Dans une analyse critique de la politique de reddition des comptes engagée par le nouveau régime, publiée par L’Observateur, l’ancien président de la Cour d’appel de Kaolack, Ousmane Kane, met en garde contre la répétition des erreurs judiciaires du passé. Magistrat à la retraite, il compare les approches adoptées sous les présidents Abdou Diouf, Abdoulaye Wade et Macky Sall, avant de conclure sans détour que « le Sénégal joue avec le feu ».
Selon Ousmane Kane, la justice sénégalaise souffre déjà d’une crise de crédibilité à l’international.
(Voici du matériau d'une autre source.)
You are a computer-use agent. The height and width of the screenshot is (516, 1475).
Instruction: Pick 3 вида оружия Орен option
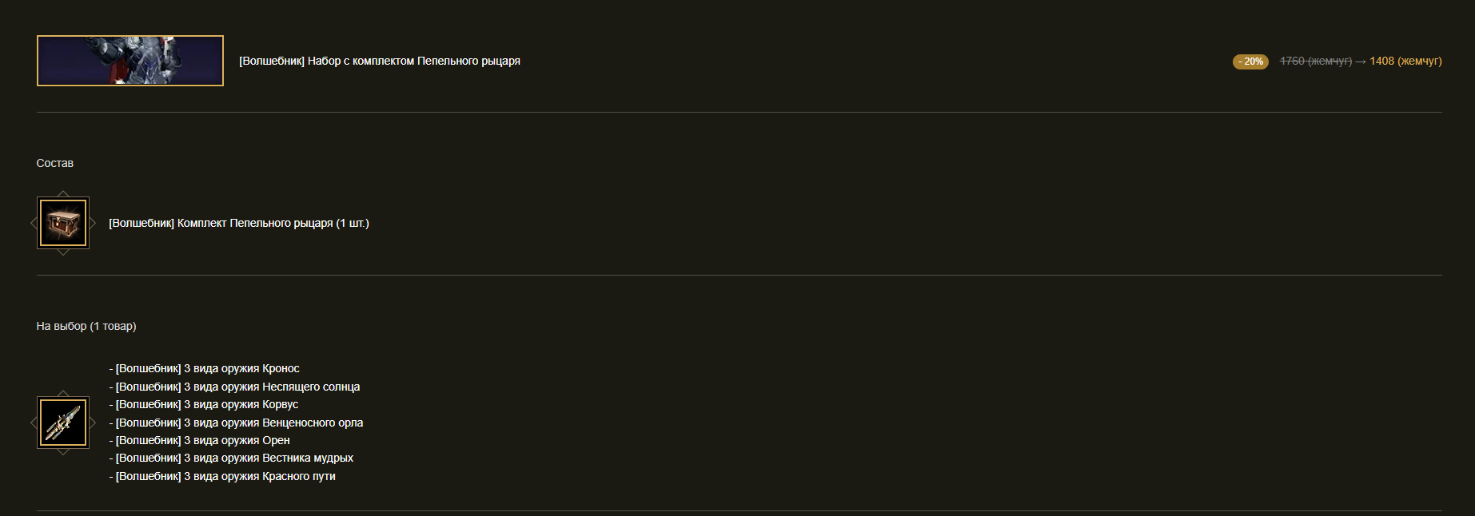[200, 440]
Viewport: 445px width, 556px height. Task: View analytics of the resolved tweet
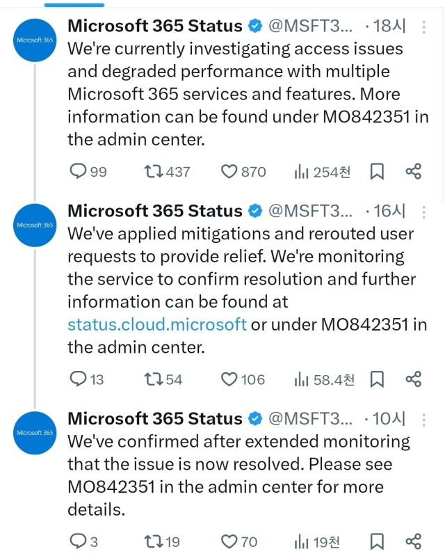point(301,541)
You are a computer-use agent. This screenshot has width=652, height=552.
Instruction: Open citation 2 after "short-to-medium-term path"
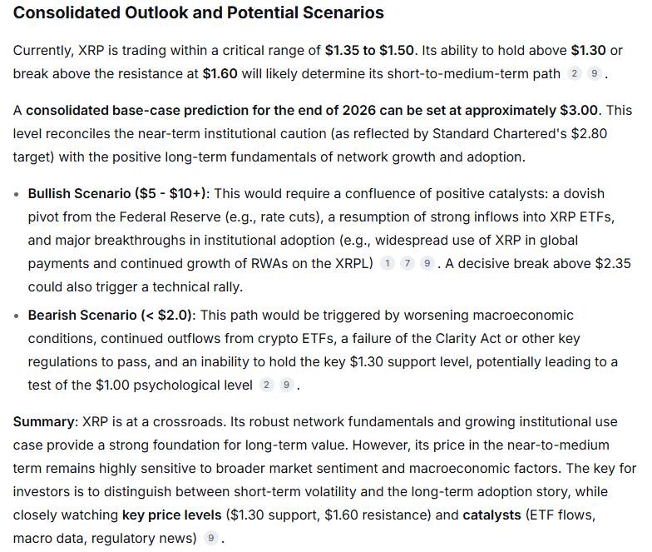click(x=574, y=73)
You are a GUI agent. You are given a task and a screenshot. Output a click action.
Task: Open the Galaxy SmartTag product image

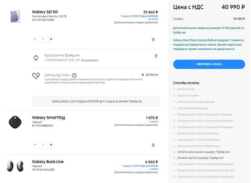click(15, 122)
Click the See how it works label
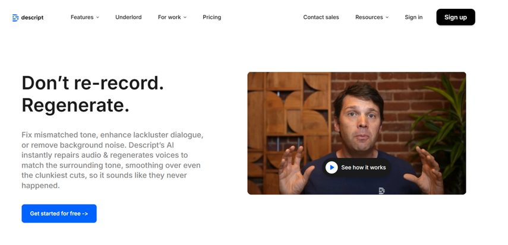508x245 pixels. [364, 167]

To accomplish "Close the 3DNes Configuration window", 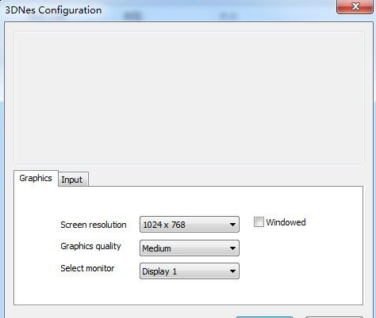I will 355,6.
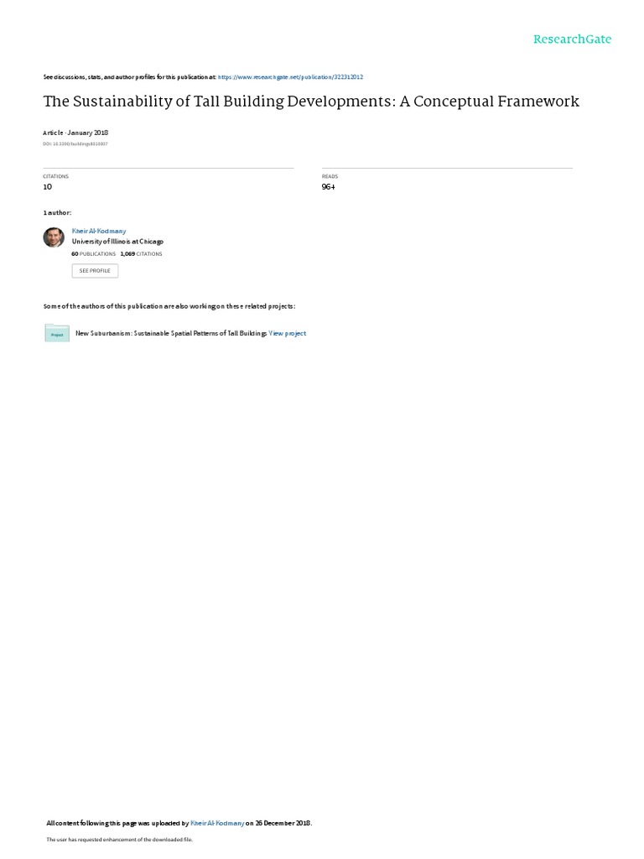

Il cite notamment l’affaire Doro Gaye, dans laquelle un juge français a refusé d’exécuter un mandat d’arrêt sénégalais au motif que les garanties d’un procès juste et équitable n’étaient pas réunies.
Cette méfiance, rappelle-t-il, s’était déjà manifestée lors de l’affaire Karim Wade et Bibo Bourgi devant la CREI, qui avait valu au Sénégal une condamnation du Conseil des droits de l’homme de l’ONU pour détention arbitraire, ainsi qu’une sanction financière de près de 200 milliards de francs CFA par la CNUDCI pour déni de justice.
Ousmane Kane se dit surpris de constater que le pays semble aujourd’hui emprunter le même chemin que la CREI, notamment à travers les procédures menées par la Haute Cour de justice et le Pool judiciaire financier (Pjf).
Il dénonce une saisine systématique des juges d’instruction sur la base des rapports de la CENTIF, sans enquête préliminaire ni possibilité pour les personnes concernées de se justifier au préalable. Cette méthode, selon lui, conduit à des arrestations et détentions jugées brutales et contraires aux conventions internationales. L’ancien magistrat cite notamment le cas de Mbagnick Diop, estimant qu’une enquête préliminaire aurait permis d’éviter des excès de procédure.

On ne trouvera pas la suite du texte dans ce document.